What is key when exploring the epidemic of dementia is that investment in the research of the dynamics as well as the cause of the disease are key to finding a meaningful solution to this ravaging epidemic.

What is important to note at this collective stage of research is that more sustainable funding is required. Research in the field of dementia needs to be intensified up to the same level with cancer and other cardiovascular epidemics. This can only be achieved with more funding invested in this field.

So far, governments across the world have started supporting these studies to find a permanent cure by encouraging NHS services to recruit willing patients and include them in their clinical research. That's already a step forward in as much as there's still some reluctance.

Cognitive impairment might not worry patients. It might even not show signs of worsening conditions but can be a base for worsening dementia. Before you know it, mild memory impairment can lead to serious Alzheimer and serious dementia even if the patients did not show worrying memory tests during research studies or during clinical diagnosis.

Future research work is expected to take a more open form that allows integration of research endeavors with public service. This is expected to increase public participation in the core of dementia research as a bid to increase awareness on the diseases while underscoring the role that research plays in stepping up to the challenges of dementia.
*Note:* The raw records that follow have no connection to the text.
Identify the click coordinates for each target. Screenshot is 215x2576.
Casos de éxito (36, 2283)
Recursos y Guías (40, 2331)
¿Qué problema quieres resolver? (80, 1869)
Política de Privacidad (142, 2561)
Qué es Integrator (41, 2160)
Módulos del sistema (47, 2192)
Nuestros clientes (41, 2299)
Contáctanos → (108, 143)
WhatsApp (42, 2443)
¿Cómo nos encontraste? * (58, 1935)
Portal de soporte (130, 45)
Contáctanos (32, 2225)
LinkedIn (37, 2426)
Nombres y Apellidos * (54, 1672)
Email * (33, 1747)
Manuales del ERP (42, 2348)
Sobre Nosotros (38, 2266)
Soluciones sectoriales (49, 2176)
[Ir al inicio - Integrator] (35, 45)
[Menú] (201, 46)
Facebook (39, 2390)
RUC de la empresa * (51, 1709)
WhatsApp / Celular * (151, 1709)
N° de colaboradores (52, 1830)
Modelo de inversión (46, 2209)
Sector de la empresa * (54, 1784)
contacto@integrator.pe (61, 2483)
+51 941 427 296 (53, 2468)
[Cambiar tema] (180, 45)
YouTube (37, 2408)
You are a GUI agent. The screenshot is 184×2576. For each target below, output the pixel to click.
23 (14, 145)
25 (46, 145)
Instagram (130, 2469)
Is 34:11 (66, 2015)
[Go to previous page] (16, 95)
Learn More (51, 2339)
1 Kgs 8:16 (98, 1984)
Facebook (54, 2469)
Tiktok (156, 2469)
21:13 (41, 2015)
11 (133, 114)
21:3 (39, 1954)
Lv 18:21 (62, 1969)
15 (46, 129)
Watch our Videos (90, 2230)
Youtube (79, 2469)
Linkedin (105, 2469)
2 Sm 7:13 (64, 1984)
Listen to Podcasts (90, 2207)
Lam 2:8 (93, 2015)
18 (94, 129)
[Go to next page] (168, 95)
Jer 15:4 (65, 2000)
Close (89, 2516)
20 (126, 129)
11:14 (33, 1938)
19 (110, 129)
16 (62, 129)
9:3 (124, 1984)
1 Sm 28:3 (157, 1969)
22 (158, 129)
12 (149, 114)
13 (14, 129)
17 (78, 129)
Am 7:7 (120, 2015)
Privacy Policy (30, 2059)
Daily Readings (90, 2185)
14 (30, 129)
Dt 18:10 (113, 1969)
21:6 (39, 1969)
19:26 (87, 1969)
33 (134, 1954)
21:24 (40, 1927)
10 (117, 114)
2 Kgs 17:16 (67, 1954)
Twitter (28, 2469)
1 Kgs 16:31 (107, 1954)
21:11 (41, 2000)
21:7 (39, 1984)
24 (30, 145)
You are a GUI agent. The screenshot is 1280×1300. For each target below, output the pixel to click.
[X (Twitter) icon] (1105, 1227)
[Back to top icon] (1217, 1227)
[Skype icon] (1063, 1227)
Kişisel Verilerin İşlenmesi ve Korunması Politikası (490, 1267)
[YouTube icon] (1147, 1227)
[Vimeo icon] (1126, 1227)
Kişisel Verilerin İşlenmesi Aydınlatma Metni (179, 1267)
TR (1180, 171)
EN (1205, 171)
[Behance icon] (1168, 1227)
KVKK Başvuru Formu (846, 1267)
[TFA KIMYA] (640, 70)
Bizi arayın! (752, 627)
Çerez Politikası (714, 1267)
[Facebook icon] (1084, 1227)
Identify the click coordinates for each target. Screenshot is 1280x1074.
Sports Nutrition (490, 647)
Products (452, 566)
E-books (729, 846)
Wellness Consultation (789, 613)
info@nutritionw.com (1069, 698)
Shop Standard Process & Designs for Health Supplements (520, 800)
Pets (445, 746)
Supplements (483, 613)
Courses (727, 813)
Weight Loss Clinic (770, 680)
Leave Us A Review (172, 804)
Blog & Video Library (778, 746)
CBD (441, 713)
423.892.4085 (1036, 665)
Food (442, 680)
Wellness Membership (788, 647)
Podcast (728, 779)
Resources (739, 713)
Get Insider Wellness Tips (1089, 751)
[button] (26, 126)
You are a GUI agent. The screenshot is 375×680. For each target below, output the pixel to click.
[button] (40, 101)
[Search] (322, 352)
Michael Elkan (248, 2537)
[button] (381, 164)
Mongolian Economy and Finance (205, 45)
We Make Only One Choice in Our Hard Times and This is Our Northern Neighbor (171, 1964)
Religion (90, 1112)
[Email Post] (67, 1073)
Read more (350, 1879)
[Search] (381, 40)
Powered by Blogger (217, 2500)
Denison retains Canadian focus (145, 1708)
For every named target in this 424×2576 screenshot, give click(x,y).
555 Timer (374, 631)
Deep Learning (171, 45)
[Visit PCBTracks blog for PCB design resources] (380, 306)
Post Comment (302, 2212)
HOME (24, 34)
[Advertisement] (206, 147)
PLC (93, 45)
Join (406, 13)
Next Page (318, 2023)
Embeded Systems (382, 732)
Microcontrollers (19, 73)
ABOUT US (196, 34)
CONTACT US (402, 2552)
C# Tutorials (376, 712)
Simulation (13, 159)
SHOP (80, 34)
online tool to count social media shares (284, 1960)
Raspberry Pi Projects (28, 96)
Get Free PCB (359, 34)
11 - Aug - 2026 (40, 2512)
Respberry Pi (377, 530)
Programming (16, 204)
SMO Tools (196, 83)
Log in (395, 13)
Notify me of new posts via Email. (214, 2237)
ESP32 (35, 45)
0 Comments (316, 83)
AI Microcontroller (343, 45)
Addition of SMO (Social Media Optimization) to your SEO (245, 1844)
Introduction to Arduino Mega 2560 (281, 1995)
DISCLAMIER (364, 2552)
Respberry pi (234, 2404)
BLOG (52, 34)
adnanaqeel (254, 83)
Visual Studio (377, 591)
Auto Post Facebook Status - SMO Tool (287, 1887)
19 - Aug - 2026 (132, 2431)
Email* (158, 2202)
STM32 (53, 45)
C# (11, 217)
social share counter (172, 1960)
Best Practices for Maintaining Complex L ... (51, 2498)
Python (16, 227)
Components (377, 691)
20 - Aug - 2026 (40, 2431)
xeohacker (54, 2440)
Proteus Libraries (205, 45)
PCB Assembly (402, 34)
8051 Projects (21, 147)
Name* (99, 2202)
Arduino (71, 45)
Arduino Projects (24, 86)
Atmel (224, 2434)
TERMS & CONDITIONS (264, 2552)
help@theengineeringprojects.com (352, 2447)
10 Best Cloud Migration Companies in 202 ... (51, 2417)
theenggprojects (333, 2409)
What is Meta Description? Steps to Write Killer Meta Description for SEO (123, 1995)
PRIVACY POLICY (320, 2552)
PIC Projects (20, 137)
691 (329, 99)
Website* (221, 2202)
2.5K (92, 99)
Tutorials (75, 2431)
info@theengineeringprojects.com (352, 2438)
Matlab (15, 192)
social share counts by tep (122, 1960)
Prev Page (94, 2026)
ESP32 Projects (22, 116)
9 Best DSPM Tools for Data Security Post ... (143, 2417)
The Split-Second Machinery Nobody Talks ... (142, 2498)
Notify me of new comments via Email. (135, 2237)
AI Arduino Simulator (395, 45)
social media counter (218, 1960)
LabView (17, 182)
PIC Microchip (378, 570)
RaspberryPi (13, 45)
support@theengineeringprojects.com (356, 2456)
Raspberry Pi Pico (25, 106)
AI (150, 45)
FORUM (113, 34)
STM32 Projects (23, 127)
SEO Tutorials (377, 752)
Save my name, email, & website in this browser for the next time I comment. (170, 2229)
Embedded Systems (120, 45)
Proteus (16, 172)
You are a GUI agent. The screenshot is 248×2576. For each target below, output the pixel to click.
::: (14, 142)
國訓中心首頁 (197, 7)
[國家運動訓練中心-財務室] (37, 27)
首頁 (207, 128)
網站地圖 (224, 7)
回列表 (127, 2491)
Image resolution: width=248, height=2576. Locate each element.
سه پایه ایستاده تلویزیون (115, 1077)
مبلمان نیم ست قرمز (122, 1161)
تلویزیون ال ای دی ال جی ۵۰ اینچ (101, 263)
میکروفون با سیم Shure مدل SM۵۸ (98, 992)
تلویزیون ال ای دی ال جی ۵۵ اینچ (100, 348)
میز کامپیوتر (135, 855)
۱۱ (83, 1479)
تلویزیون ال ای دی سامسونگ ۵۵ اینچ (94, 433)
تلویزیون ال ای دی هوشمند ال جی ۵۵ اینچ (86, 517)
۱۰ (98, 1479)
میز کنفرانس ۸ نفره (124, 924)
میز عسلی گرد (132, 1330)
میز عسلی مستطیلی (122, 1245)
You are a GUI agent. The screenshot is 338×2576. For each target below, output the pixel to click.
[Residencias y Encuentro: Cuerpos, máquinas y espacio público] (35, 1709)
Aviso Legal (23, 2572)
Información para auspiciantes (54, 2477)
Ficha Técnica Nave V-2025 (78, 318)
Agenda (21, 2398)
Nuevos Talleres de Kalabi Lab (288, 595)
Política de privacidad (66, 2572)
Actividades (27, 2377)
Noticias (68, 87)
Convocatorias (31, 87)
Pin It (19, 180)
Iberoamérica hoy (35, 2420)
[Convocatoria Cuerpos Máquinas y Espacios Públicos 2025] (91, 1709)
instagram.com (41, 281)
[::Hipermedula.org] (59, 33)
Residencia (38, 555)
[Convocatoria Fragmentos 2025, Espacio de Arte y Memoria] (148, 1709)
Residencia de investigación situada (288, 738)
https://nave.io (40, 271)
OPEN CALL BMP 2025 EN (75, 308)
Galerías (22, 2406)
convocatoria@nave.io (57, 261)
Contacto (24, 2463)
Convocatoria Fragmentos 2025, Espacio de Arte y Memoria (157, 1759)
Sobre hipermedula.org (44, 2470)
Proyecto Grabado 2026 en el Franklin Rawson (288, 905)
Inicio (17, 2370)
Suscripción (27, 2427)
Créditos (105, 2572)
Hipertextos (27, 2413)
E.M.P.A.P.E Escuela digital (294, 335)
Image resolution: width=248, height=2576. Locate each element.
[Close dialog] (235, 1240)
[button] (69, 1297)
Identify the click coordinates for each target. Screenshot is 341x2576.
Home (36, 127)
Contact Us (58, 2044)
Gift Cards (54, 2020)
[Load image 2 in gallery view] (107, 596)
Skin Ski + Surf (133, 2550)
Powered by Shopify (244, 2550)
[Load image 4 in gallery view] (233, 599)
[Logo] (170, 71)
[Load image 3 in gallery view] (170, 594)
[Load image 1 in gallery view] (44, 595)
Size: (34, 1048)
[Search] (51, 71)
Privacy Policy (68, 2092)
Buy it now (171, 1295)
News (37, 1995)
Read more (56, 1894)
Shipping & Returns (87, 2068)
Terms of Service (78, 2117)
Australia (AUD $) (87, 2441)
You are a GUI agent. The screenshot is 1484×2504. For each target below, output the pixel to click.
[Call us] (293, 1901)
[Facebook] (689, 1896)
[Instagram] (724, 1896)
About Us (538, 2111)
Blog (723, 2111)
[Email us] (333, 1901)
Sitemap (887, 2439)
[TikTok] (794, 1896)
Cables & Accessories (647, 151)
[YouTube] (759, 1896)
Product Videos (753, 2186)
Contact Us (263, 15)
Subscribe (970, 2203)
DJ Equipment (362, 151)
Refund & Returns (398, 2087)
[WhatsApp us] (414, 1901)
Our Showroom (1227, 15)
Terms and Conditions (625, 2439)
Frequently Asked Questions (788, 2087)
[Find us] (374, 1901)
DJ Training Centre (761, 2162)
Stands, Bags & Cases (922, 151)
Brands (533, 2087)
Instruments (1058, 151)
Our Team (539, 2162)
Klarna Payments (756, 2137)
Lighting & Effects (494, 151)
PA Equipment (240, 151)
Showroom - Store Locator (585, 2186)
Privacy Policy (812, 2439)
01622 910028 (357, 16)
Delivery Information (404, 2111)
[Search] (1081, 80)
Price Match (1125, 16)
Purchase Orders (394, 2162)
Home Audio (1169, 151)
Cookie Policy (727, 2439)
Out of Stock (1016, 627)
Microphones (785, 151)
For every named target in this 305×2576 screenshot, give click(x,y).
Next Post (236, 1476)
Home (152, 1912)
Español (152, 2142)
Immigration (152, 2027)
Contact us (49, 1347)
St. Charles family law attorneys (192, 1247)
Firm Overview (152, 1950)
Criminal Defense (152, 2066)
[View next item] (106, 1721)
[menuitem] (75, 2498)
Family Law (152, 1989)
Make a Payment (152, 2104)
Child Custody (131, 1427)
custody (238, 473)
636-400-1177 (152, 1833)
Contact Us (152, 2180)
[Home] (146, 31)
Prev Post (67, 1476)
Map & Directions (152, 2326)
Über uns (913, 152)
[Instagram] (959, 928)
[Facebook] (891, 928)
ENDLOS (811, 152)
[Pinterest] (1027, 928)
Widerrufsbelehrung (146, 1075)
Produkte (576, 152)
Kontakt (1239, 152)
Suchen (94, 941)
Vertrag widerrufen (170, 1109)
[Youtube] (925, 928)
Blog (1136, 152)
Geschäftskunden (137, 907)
Current dementia and Alzheimer management don't take into account the different categories of patients. Sometimes every patient has a unique mental condition and that will require custom management. Mental conditions worsen with age. Therefore, patients are not always of the same age and custom dementia management is justified.

Previous researches in the dementia discipline have laid solid foundations for the exploration as well as evaluation of alternative interventions to the mainstream drug oriented interventions. By extension, future work in this regard can entail devising well-structured non-drug interventions.